Another falcon's frustration... yet space continues to call
SpaceX's Falcon I
's launch, scheduled for saturday, was scrubbed for a week due to excessive boiloff of helium and oxygen
in the tropic heat.
I understood that the atoll was kind of remote but I was kind of shocked that the fuel making equipment was not based on the island.
Anyway, as Elon Musk cautioned all, delays in this first launch were inevitable
, and I retain high hopes that SpaceX can deliver small payloads to LEO at a cost per pound previously unthinkable.
remember... If at first you don't succeed, try, try again.
It's going to be a wonderful decade for private space flight, what with Mike Griffin publically advocating that the alt.space community get into the fuel transport biz. Griffin gets it:
In order that we may devote as much of NASA's budget as possible to the cutting edge of space exploration, we must seek to reduce the cost of all things routine. Here in 2005, the definition of "routine" certainly should include robust, reliable, and cost effective access to space for at least small and medium class payloads.

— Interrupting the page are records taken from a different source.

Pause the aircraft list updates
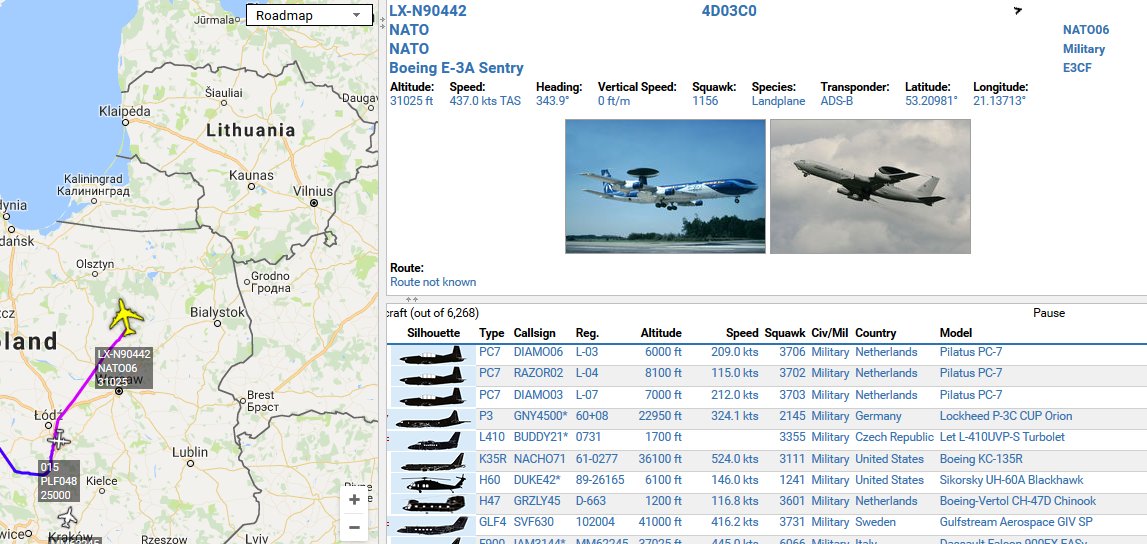1147x544 pixels. click(x=1048, y=313)
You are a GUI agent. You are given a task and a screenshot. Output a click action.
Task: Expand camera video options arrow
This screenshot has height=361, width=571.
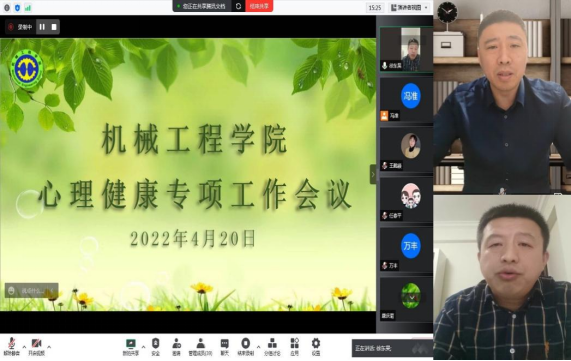[x=49, y=347]
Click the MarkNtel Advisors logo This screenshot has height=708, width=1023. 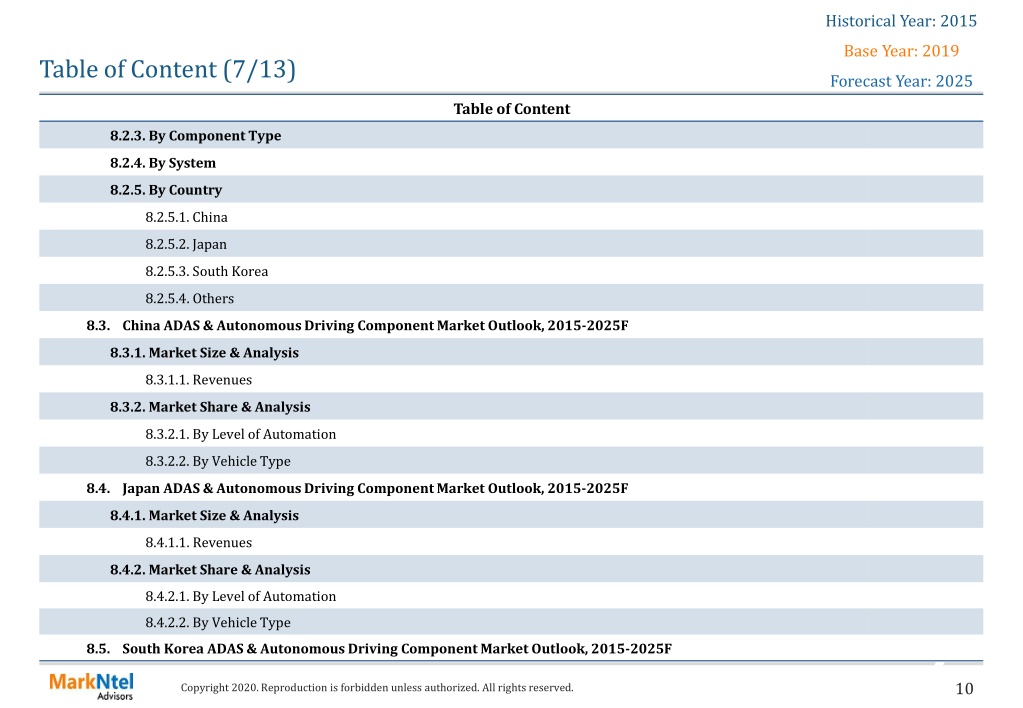point(91,686)
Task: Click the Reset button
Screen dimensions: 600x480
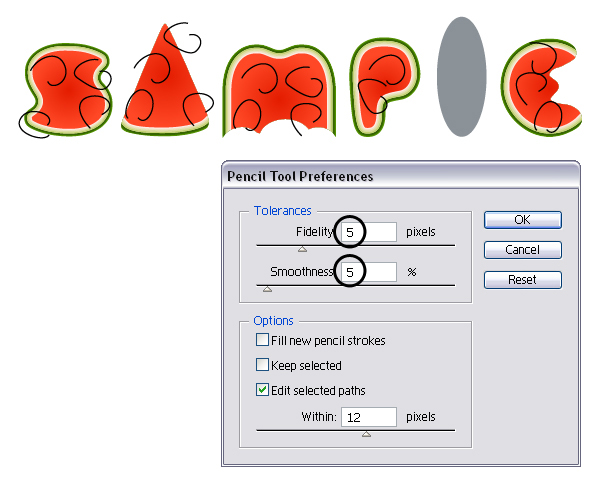Action: pos(522,280)
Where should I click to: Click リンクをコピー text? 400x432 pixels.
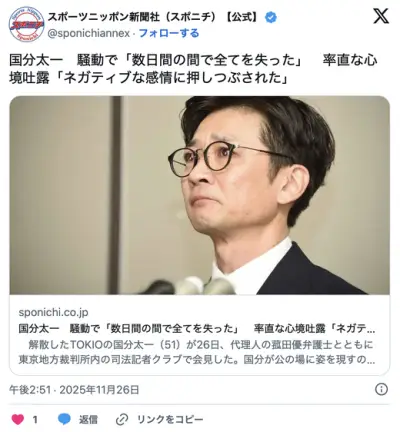click(x=170, y=419)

Unfortunately, it does not, and frankly, this is not an area where it is reasonable to expect government to excel. Within the boundaries of available technology, when we want an activity to be performed reliably and efficiently, we in our society look to the competitive pressures of the free market to achieve these goals. In space, these pressures have been notably lacking, in part because the space "market" has historically been both specialized and small. [...] We will put about a half-billion dollars in play over the five years to promote competition that is good for the private sector and good for the public interest. I'm confident that this kind of financial incentive, on different terms than are usual with NASA, or indeed with any government entity, will result in the emergence of substantial commercial providers. Such successes will, in their turn, serve as a justification for even greater use of such "non-traditional" acquisition methods. [...] if there were a fuel depot available on orbit, one capable of being replenished at any time, the Earth departure stage could after refueling carry significantly more payload to the Moon, maximizing the utility of the inherently expensive SDHLV for carrying high-value cargo.

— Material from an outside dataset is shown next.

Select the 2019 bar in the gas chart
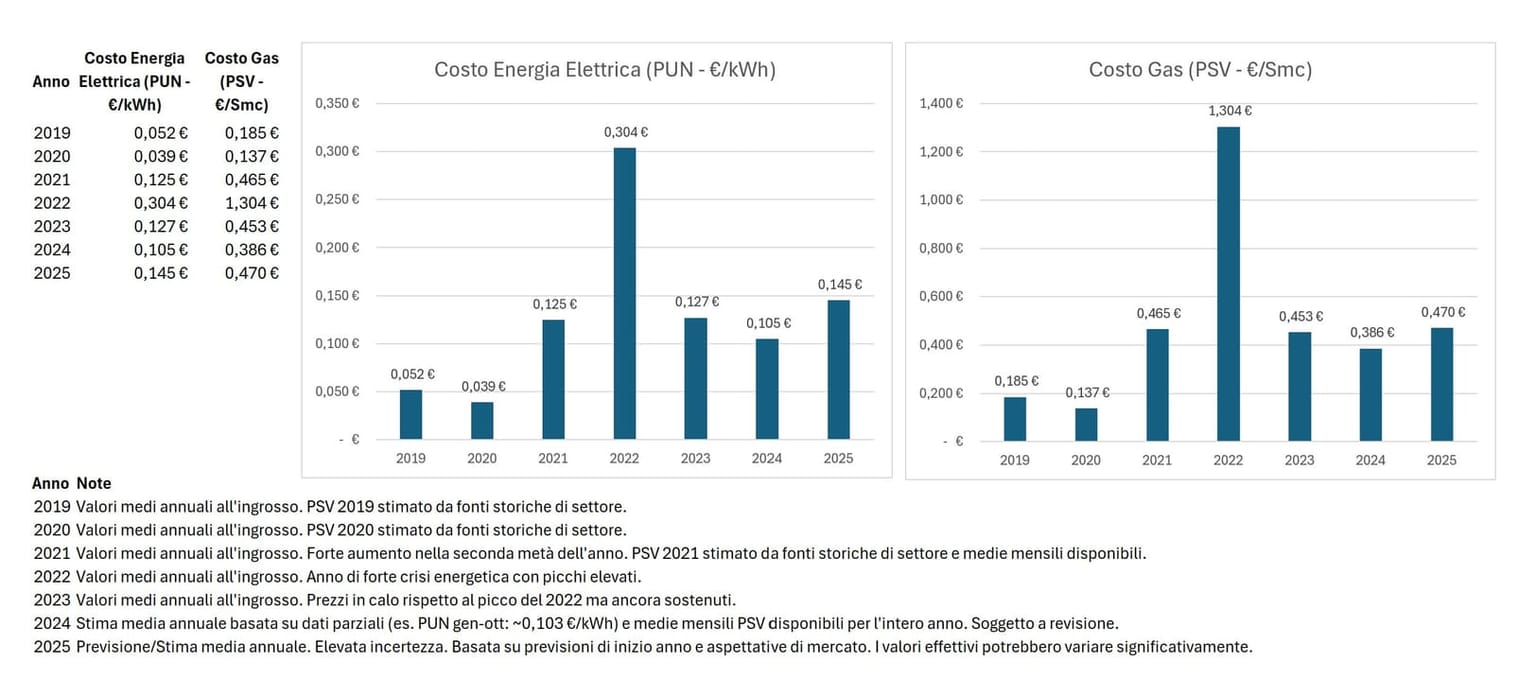Image resolution: width=1536 pixels, height=695 pixels. [1014, 418]
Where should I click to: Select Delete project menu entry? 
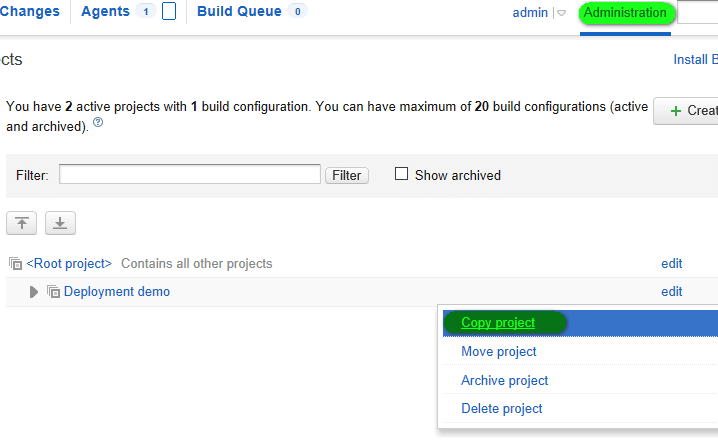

But NASA's architecture does not feature a fuel depot. Even if it could be afforded within the budget constraints which we will likely face – and it cannot – it is philosophically the wrong thing for the government to be doing. It is not "necessary"; it is not on the critical path of things we "must do" to return astronauts to the Moon. It is a highly valuable enhancement, but the mission is not hostage to its availability. It is exactly the type of enterprise which should be left to industry and to the marketplace.

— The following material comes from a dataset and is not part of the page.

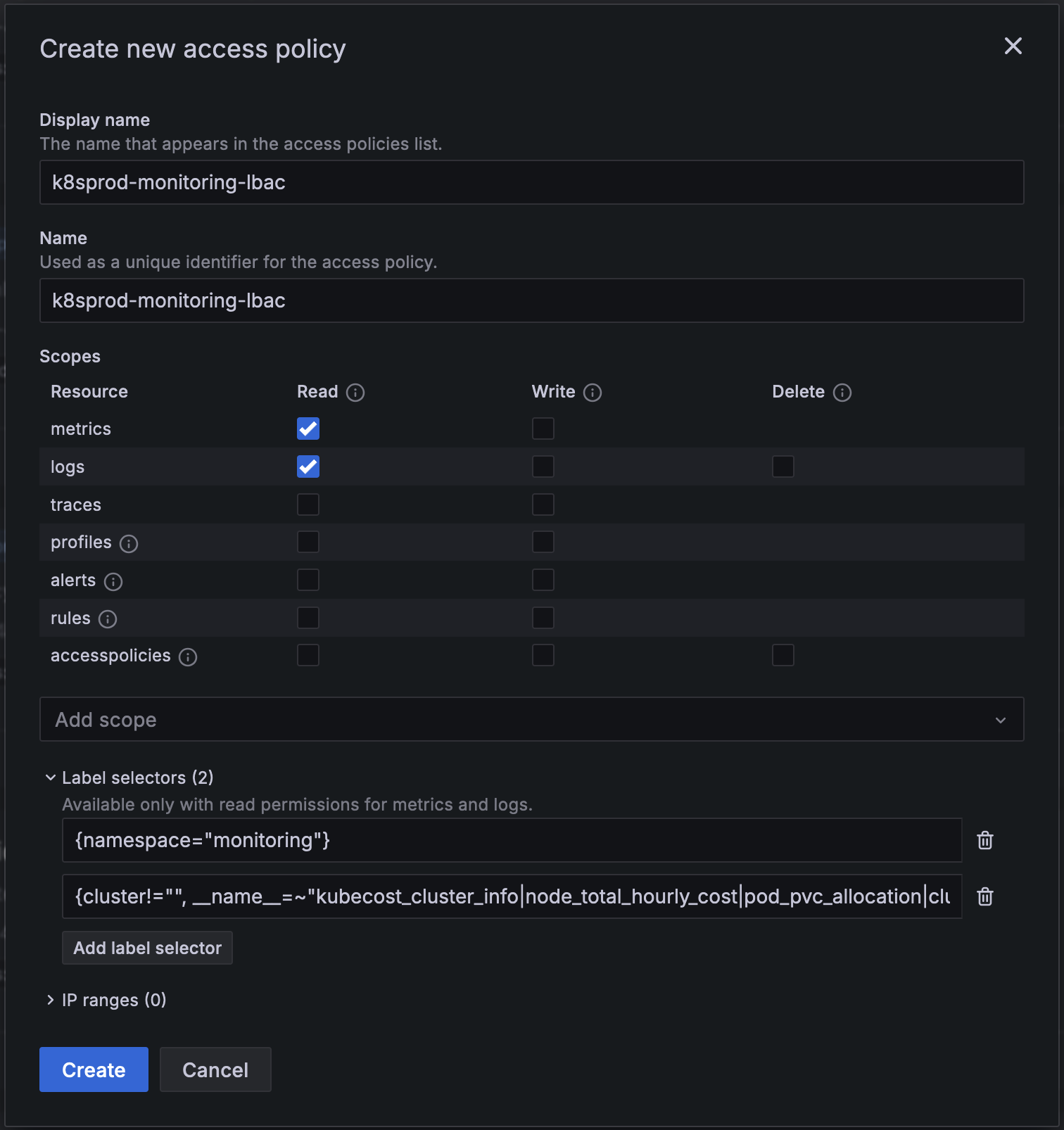Enable Delete permission for accesspolicies

tap(783, 655)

So let us look forward ten or more years, to a time when we are closer to resuming human exploration of the Moon. The value of such a commercially operated fuel depot in low Earth orbit at that time is easy to estimate. Such a depot would support at least two planned missions to the Moon each year. The architecture which we have advanced places about 150 metric tons in LEO, 25 MT on the Crew Launch Vehicle and 125 MT on the heavy-lifter. Of the total, about half will be propellant in the form of liquid oxygen and hydrogen, required for the translunar injection to the Moon. If the Earth departure stage could be refueled on-orbit, the crew and all high-value hardware could be launched using a single SDHLV, and all of this could be sent to the Moon.
There are several ways in which the value of this extra capability might be calculated, but at a conservatively low government price of $10,000/kg for payload in LEO, 250 MT of fuel for two missions per year is worth $2.5 B, at government rates. If a commercial provider can supply fuel at a lower cost, both the government and the contractor will benefit. This is a non-trivial market, and it will only grow as we continue to fly. The value of fuel for a single Mars mission may be several billion dollars by itself. Once industry becomes fully convinced that the United States, in company with its international partners, is headed out into the solar system for good, I believe that the economics of such a business will attract multiple competitors, to the benefit of both stockholders and taxpayers.
Bonus Link: Dr Ron Sugar (CEO of Northrop/Grumman) speaks:
History is clear. Far from being a drag on a nation's progress, exploration often accelerates a nation's progress.
Every age has its governing commodity, and the fortunes of nations wax and wane in correlation to their mastery of it. In past millennia it was the mastery of tools and weapons - first of stone then bronze, and finally iron. Centuries ago the governing commodity was precious metals. More recently it has been trade and finance, steel and oil.
But the ultimate governing commodity of our age is intellectual capital. Just think about that. As a nation, we are preeminent in the world because we dominate that commodity. It is the basis of our leadership in pharmaceuticals and medicine; communications and computer technology; aerospace, genetic engineering, national security, and many other categories.
If we ever lose our dominance in intellectual capital, we will lose our position of leadership in the world. And the world - not just America - will be far the worse for it.